WHAT IS EXPECTED
From the entries below, write out exactly the lines between the line holding "Task: Open the editor tabs overflow dropdown" and the line holding "Where should I", inclusive, excluding any pictures.

INPUT RECORDS
——————
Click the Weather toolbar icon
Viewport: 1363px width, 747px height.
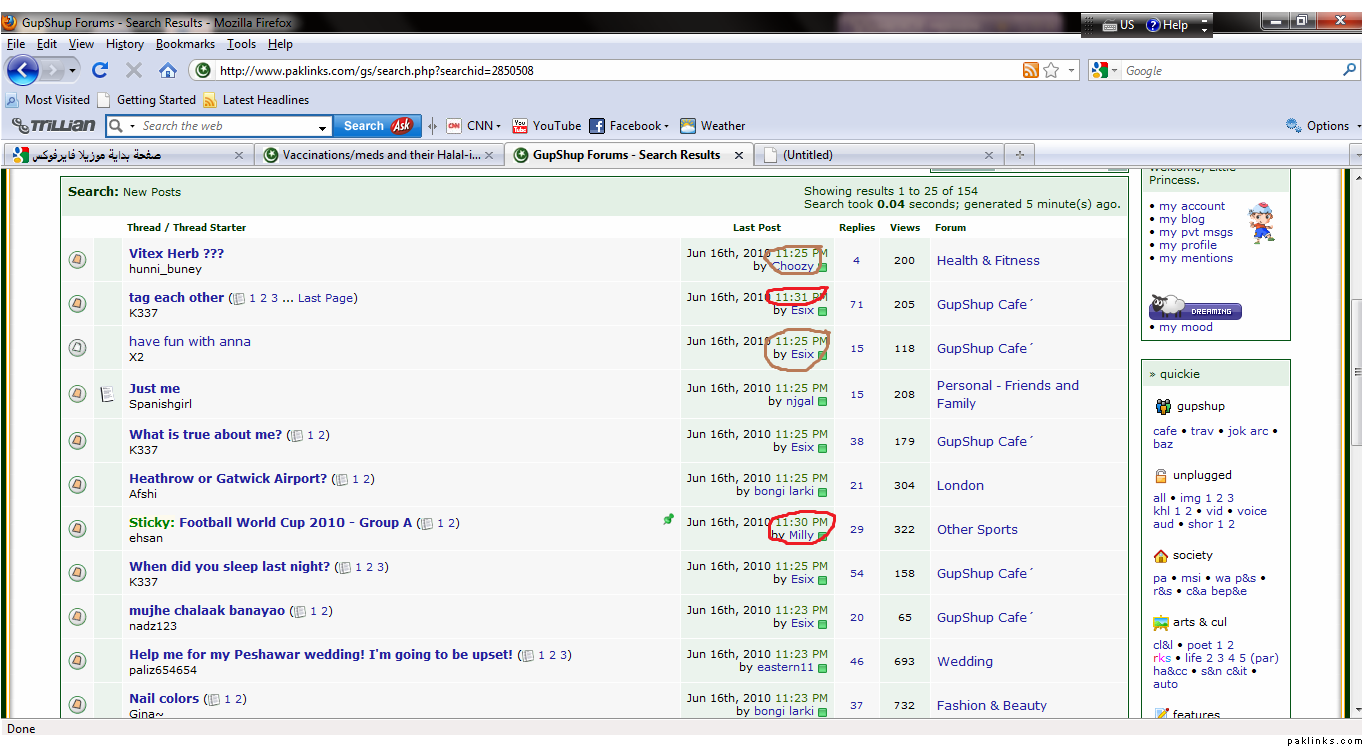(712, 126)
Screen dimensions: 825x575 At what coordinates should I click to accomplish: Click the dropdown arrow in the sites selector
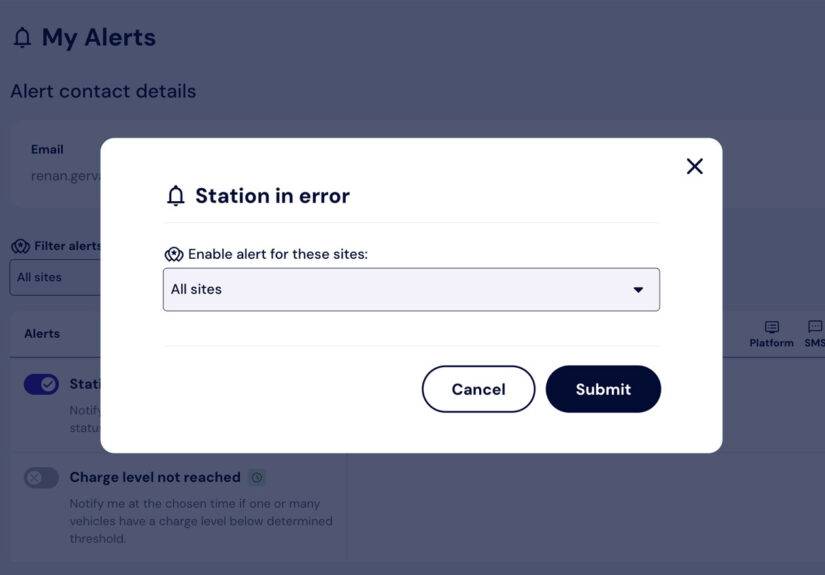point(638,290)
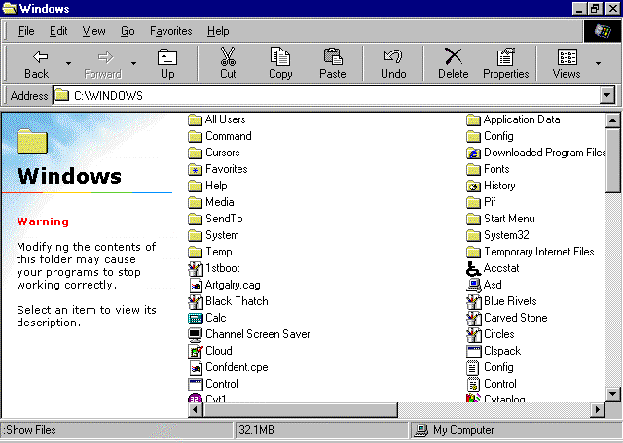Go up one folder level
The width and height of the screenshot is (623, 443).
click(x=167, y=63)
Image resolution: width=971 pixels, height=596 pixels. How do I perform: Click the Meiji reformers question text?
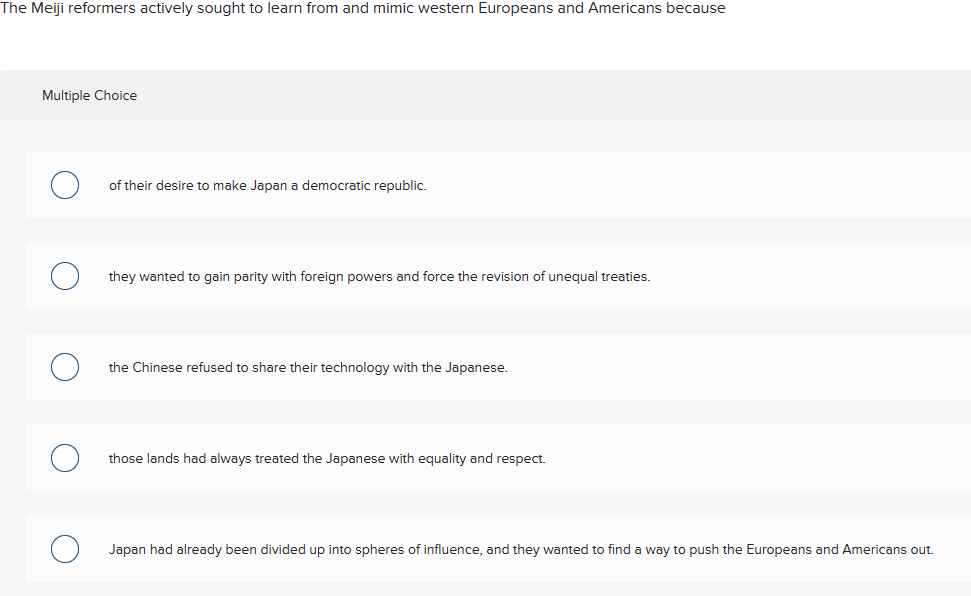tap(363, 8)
——————
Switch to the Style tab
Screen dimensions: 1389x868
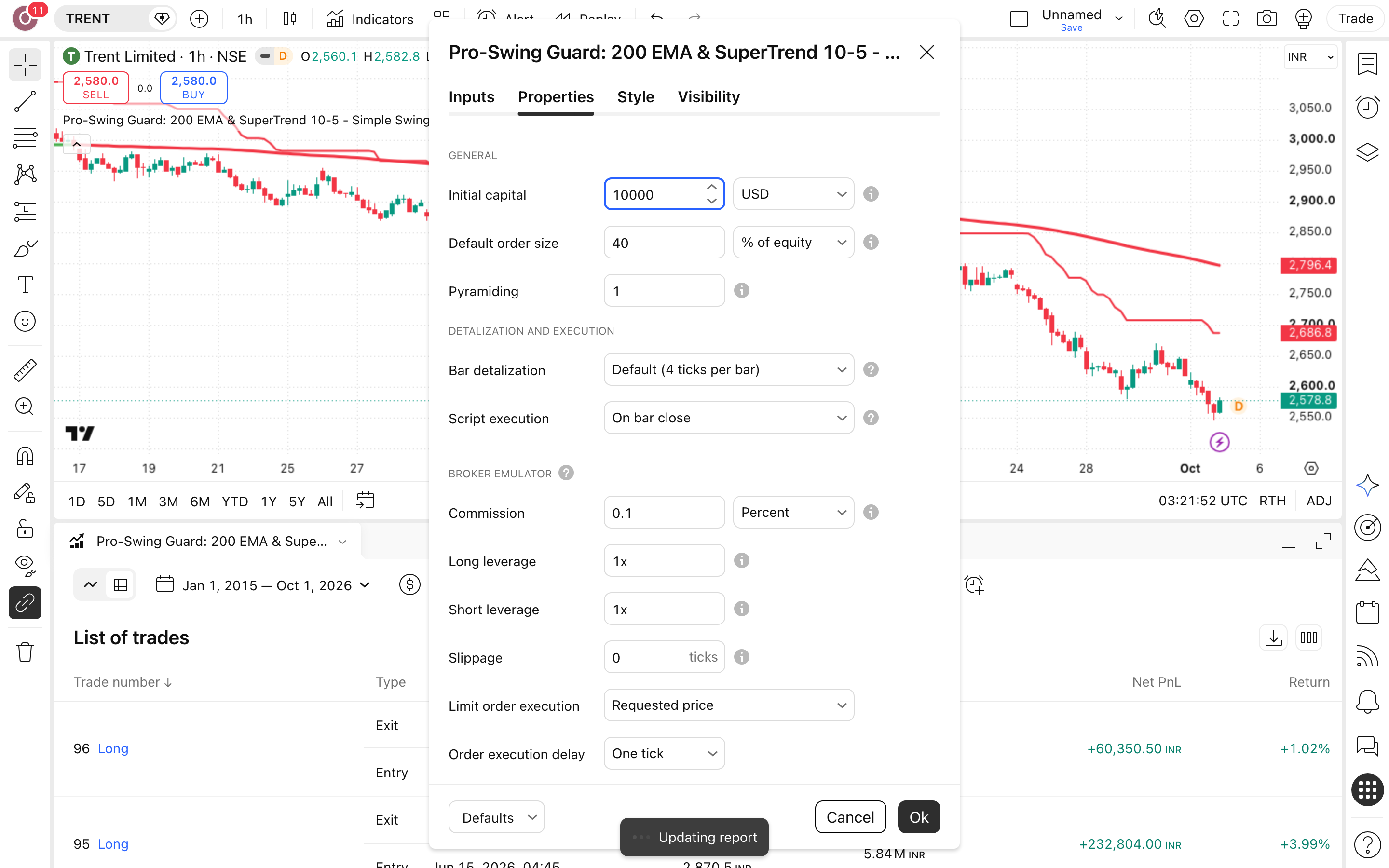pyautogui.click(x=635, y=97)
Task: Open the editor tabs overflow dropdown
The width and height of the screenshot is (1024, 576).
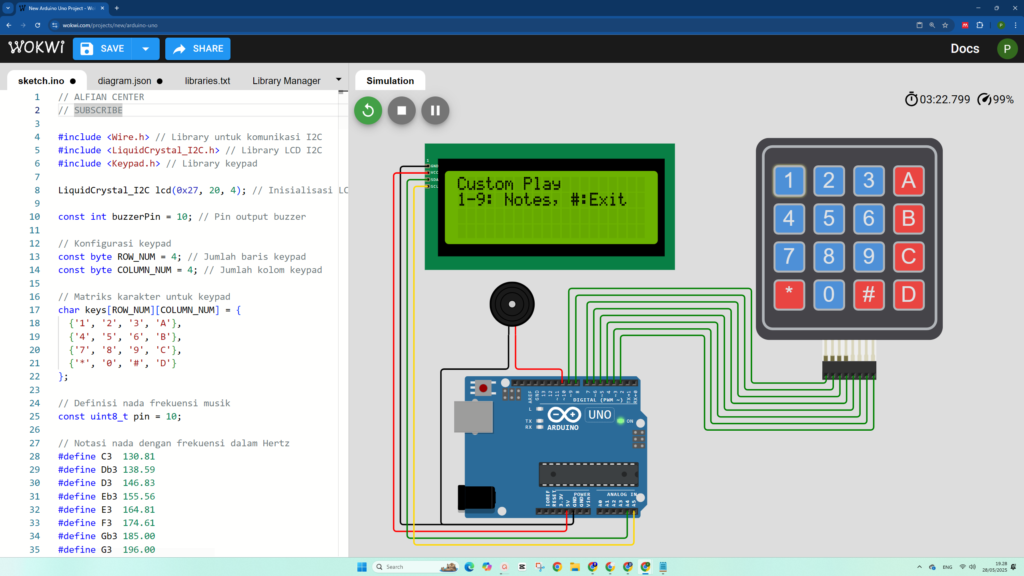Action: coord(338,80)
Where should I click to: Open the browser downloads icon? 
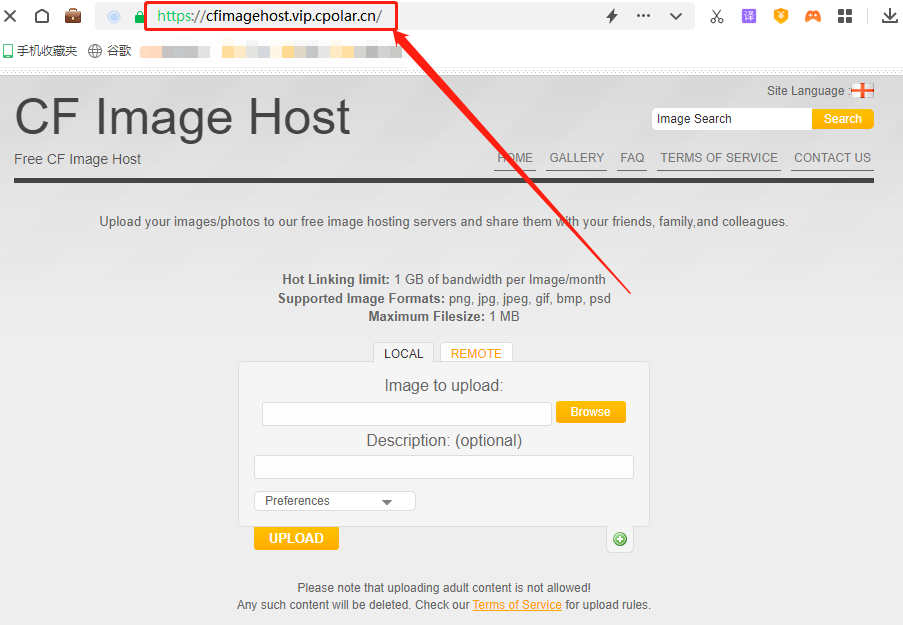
——————
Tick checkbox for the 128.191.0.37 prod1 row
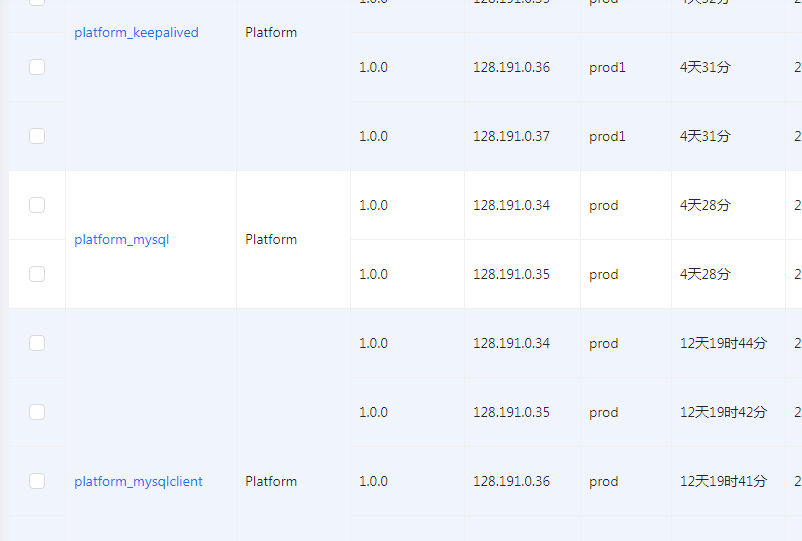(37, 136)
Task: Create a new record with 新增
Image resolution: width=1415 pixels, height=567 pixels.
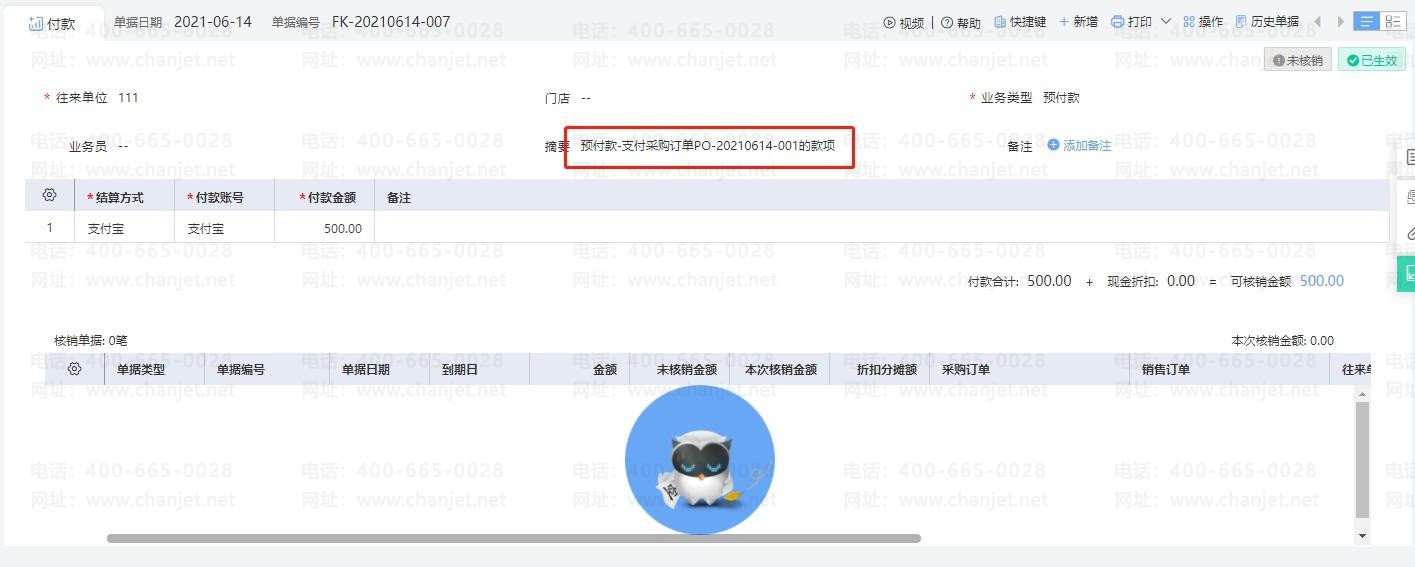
——————
SOLUTION TO THIS TASK
Task: Open the editor tabs overflow dropdown
The width and height of the screenshot is (1024, 576).
Action: coord(338,80)
Where should I click to: Open the browser downloads icon? 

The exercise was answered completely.